In SQL Server 2005, and 2008, there is actually a decrease in CPU going from Max DOP 1 to 2. This is mostly attributed to the bitmap filter in hash operations. Some queries show a significant drop in CPU from DOP 1 to 2, others no change, and some an increase. From DOP 2 to 4 there is a slight increase in CPU and more significant in going from DOP 4 to 8. This might indicate that DOP 2 and 4 are very good for overall efficiency, benefitting from bitmap filters in hash join operations, yet without incurring excessive parallelism overhead. (This is unrelated to the recommendation of Max DOP 4 on Itanium systems based on cores per NUMA node). Unrestricted parallelism on the 8 core system yields the best single stream completion times, although this should really be tested on 16 or more cores before setting any rules.
In the transition from SQL Server 2000 to 2005 RTM, both 32-bit, the duration performance gain is a modest 15% for non-parallel plans and a very substantial 49% at Max DOP 8. From SQL Server 2005 32-bit to 64-bit, both RTM builds, the performance gain was a solid 20%. The CPU efficiency improvement was a little less, so the tempdb configuration affects the results. Even though the entire data fits in memory, a large query with intermediate results is more likely to spool to tempdb in 32-bit than 64-bit. From SQL Server 2005 64-bit RTM to Service Pack 2, an additional 10% was realized at DOP 2 and higher.
SQL Server 2008 RTM is marginally better than SQL 2005 SP2. There is significant variation from query to query, so improvements should be expected over time hopefully to correct the query plans that are slower while maintaining the performance advantage of plans that are better. One of the big disasters in 2008 parallel execution plans occurs on Query 5, Local Supplier Volume. The query is:
SELECT N_NAME, SUM(L_EXTENDEDPRICE*(1-L_DISCOUNT)) AS REVENUE
FROM CUSTOMER, ORDERS, LINEITEM, SUPPLIER, NATION, REGION
WHERE C_CUSTKEY = O_CUSTKEY AND L_ORDERKEY = O_ORDERKEY
AND L_SUPPKEY = S_SUPPKEY AND C_NATIONKEY = S_NATIONKEY
AND S_NATIONKEY = N_NATIONKEY AND N_REGIONKEY = R_REGIONKEY
AND R_NAME = 'ASIA'
AND O_ORDERDATE >= '1994-01-01'
AND O_ORDERDATE < CONVERT(DATE,DATEADD(YY, 1, '1994-01-01'))

[Data section]
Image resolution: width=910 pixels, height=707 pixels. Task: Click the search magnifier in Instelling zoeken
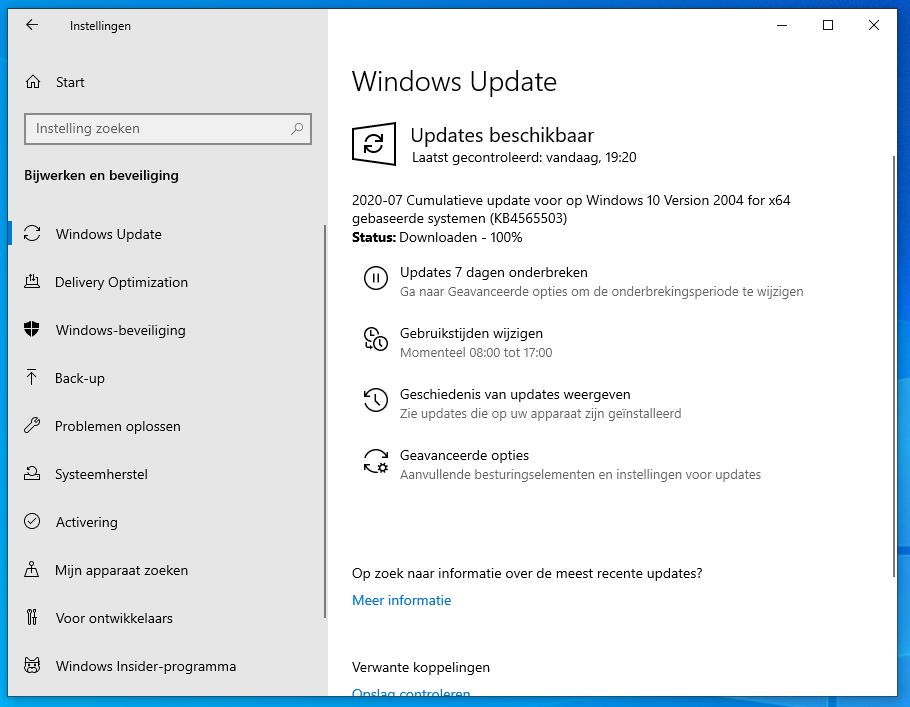click(x=297, y=129)
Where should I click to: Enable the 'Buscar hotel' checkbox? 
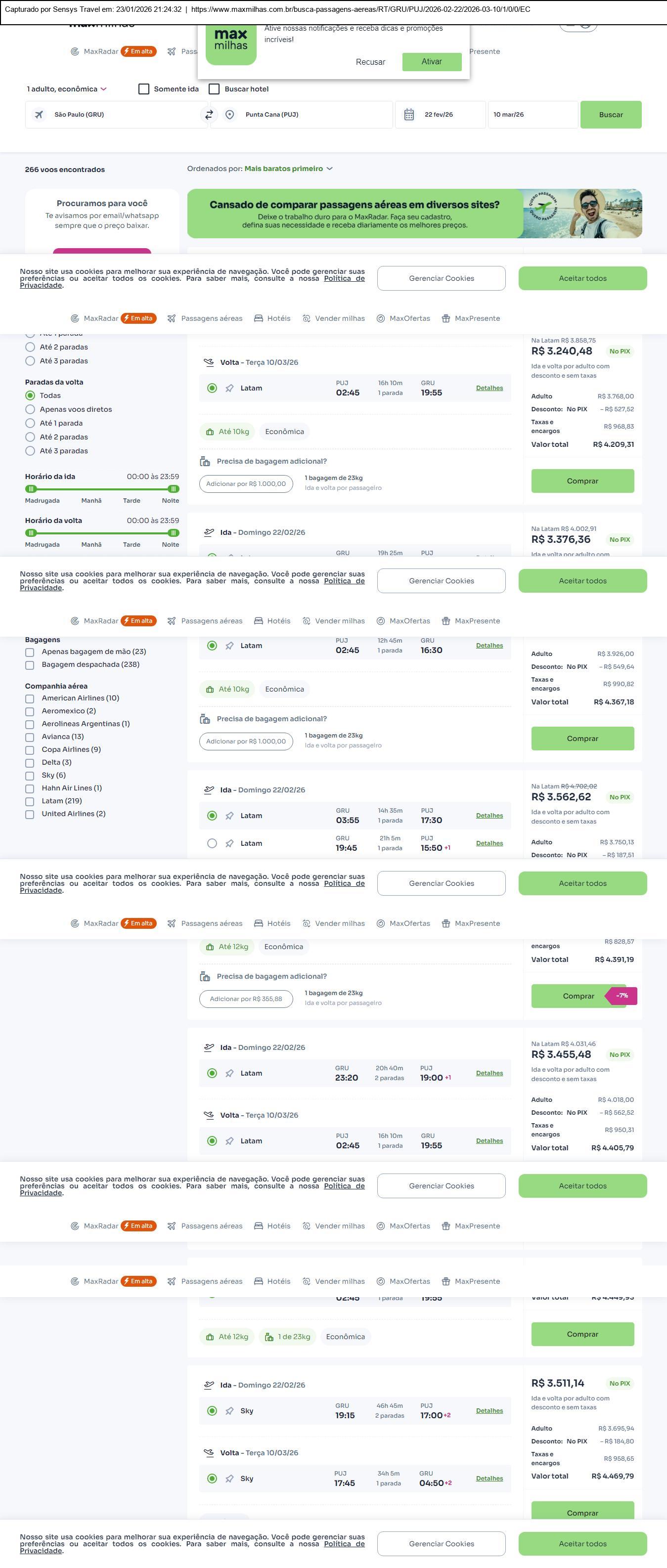pyautogui.click(x=214, y=89)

[What you will do]
In the SQL Server parallelism passage, what explains the drop in CPU when moving from Max DOP 1 to 2 in SQL Server 2005 and 2008? Answer in one to three sentences. The lines above come from a separate source.

[Full response]
The passage attributes the decrease mostly to the bitmap filter in hash operations. This is also why it suggests DOP 2 and 4 may be very good for overall efficiency: they benefit from bitmap filters in hash joins without incurring excessive parallelism overhead.